Оскалив белые зубки, девчонка громко загукала, очень смешно подражая повадкам дрессированных шимпанзе. С задорным, совсем не ангельским хохотком маленький черноглазый бесенок передразнивал стоявшую перед ним в клетке большую беспомощную обезьяну.
* * *
После этого случая в Авельянеде произошел перелом.
По дороге в Бадахос, в тряском фургоне, по стенам которого ползли пыльные решетчатые блики, бывший диктатор по–новому взглянул на свою участь. Судорога боли еще бежала по его лицу, но вместе с этой болью в нем поднимался протест, глухой неистовый ропот, обращенный даже не к ним, не к народу, людям или толпе (как ни назови, девочка была всего только их частью), но к иной, неназванной силе, стоящей за спинами его судей. Кара была несоразмерна преступлению. Если раньше он был готов признать за народом некоторую правоту — пусть даже и правоту живых, мстящих убийце за своих мертвецов, — то теперь сам Бог не оправдал бы в его глазах подобное воздаяние. Он казнил, но не унижал, не упивался позором своих поверженных врагов. Он отправлял людей в тюрьмы и на гильотину, но не возил их с голым задом по стране, не скликал распоясавшуюся чернь взглянуть на оправку. Не плевал в душу. И потом — не испанцы ли были стражниками в этих тюрьмах? Не испанцы ли написали ему вагоны доносов, охотно устраняя его руками не в меру удачливых сослуживцев и опостылевших друзей, наживая несметные состояния на темных делишках, погубивших, быть может, куда больше невинных, чем его пресловутые лагеря? И это он — кровопийца? Он — палач и душитель? Если ему и уготован ад, им придется нести его туда на руках.

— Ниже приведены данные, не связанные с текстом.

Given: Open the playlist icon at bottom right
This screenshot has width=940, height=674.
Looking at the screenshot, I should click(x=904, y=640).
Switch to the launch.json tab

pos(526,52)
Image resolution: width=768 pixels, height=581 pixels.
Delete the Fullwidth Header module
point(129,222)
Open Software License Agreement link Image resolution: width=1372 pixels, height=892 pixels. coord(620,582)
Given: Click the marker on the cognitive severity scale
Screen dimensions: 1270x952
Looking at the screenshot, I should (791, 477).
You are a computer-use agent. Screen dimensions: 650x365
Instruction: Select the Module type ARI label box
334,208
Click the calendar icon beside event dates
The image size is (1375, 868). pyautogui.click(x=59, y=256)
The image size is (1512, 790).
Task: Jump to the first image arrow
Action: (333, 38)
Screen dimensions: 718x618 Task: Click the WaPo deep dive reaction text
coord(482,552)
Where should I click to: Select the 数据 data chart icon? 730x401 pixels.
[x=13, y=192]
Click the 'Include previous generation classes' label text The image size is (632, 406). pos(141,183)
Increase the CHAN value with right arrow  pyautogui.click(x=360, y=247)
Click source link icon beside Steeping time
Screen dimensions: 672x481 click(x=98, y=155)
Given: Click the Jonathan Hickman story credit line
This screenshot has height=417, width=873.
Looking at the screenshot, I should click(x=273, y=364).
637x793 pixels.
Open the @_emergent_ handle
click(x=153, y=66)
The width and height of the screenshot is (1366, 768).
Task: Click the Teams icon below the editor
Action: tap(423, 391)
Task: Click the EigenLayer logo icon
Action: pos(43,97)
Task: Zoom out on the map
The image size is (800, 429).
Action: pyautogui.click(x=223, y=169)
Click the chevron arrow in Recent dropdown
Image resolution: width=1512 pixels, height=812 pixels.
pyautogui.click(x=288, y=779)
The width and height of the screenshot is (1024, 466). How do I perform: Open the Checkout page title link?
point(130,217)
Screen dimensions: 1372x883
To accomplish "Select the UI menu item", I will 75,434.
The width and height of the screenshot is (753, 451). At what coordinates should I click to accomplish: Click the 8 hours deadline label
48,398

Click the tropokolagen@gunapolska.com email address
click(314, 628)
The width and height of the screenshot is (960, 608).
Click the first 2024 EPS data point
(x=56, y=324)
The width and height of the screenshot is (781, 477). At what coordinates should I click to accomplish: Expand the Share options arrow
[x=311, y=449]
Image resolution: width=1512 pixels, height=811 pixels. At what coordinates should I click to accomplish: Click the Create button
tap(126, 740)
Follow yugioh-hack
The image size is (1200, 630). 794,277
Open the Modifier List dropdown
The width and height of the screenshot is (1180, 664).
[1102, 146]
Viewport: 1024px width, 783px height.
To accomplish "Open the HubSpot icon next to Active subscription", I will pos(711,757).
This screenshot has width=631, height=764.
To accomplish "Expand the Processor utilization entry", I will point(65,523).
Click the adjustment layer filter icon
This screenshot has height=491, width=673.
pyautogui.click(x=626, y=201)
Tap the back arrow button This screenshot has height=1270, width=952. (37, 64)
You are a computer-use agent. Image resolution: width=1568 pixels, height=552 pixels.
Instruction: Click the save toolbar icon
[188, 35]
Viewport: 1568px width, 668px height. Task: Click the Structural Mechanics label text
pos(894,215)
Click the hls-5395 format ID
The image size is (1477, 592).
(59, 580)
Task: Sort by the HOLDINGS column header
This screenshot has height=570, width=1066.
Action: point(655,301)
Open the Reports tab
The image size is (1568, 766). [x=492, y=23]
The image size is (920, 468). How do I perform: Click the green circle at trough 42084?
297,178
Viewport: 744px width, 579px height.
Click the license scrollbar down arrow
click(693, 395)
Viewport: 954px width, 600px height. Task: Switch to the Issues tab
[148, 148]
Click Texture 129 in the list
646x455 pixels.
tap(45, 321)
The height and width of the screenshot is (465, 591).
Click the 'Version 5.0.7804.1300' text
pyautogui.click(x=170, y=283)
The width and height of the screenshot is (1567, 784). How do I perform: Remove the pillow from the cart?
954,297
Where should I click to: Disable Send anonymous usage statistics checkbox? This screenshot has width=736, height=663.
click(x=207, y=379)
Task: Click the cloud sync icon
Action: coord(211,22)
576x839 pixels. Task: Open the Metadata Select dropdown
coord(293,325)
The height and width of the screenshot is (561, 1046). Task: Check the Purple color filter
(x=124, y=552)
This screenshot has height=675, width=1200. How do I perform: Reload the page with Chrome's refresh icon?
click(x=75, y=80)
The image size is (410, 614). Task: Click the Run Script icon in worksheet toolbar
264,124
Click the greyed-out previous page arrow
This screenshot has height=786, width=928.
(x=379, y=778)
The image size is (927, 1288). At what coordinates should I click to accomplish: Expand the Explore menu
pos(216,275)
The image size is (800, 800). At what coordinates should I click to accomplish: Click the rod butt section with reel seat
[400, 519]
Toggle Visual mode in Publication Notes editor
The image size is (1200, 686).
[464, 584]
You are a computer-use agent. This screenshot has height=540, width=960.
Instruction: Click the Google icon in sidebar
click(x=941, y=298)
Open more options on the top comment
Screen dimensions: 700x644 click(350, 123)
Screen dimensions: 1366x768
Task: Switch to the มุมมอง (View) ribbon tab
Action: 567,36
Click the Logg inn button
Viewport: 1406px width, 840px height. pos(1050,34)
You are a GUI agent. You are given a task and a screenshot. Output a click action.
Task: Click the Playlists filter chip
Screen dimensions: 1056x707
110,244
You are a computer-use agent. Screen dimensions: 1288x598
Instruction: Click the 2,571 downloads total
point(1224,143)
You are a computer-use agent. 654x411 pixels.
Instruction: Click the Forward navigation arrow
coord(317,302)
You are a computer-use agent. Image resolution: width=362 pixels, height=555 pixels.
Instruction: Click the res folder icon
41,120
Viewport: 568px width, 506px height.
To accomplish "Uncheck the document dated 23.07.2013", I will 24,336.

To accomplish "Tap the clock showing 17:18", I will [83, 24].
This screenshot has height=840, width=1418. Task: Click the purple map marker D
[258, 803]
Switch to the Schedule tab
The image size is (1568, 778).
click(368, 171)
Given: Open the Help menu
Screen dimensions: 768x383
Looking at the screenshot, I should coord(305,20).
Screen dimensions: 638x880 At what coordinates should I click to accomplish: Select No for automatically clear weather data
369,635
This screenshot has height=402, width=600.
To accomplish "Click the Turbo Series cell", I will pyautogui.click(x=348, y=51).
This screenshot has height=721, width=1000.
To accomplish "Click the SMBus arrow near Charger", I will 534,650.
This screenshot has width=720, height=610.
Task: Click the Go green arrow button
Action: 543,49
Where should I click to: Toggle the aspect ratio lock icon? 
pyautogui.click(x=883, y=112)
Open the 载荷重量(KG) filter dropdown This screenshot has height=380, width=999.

Из его тюрьмы можно было бежать, и, значит, он оставлял шанс самым ловким, самым проворным побороться за свою свободу, оспорить у часового на вышке свой пожизненный приговор. Из их тюрьмы не сбежишь. Даже если бы ему удалось просочиться сквозь прутья и усыпить охрану, куда бы он делся, всюду узнанный, всюду настигнутый плебейским смешком, указующим пальцем, обезьяньим оскалом презренной толпы, которая никогда не выпустит из когтей полюбившуюся игрушку? Там, по ту сторону решетки, он всегда будет в тюрьме, возведенной из бдительных взглядов и настороженных ушей, из лицемерия и вероломства, из сладчайшей холопской лести, готовой назавтра же обернуться злорадным хохотом, лакейским восторгом, дикарской пляской на костях попранного божества. Пусть — даже бегство. Пусть — тихая безвестная старость в богом забытой провинции, под чужим именем, с накладной бородой и достатком отставного банкира. Что будет он делать там, в мире тайных мучителей и добродушных тюремщиков, из которых едва ли не каждый участвовал в его травле и с гражданственным пылом — o sancta simplicitas! о святые мерзавцы! — возлагал свою вязанку хвороста на его всеиспанский костер? Как будет чувствовать себя, каждый день соприкасаясь с каким–нибудь стареющим смердом — отцом почтеннейшего семейства — который когда–то геройствовал у его пьедестала, соревнуясь с друзьями в меткости плевка и том особенном остроумии, мишенью которого становилась мать узурпатора, его дочь, подруга, жена? Нет, свободным он останется только здесь, в клетке, в маленьком решетчатом государстве в шесть коротких шагов длиной. Вот — его территория. Вот — тот заповедный край, где его, Аугусто Авельянеды, никогда не коснется грязное тело толпы.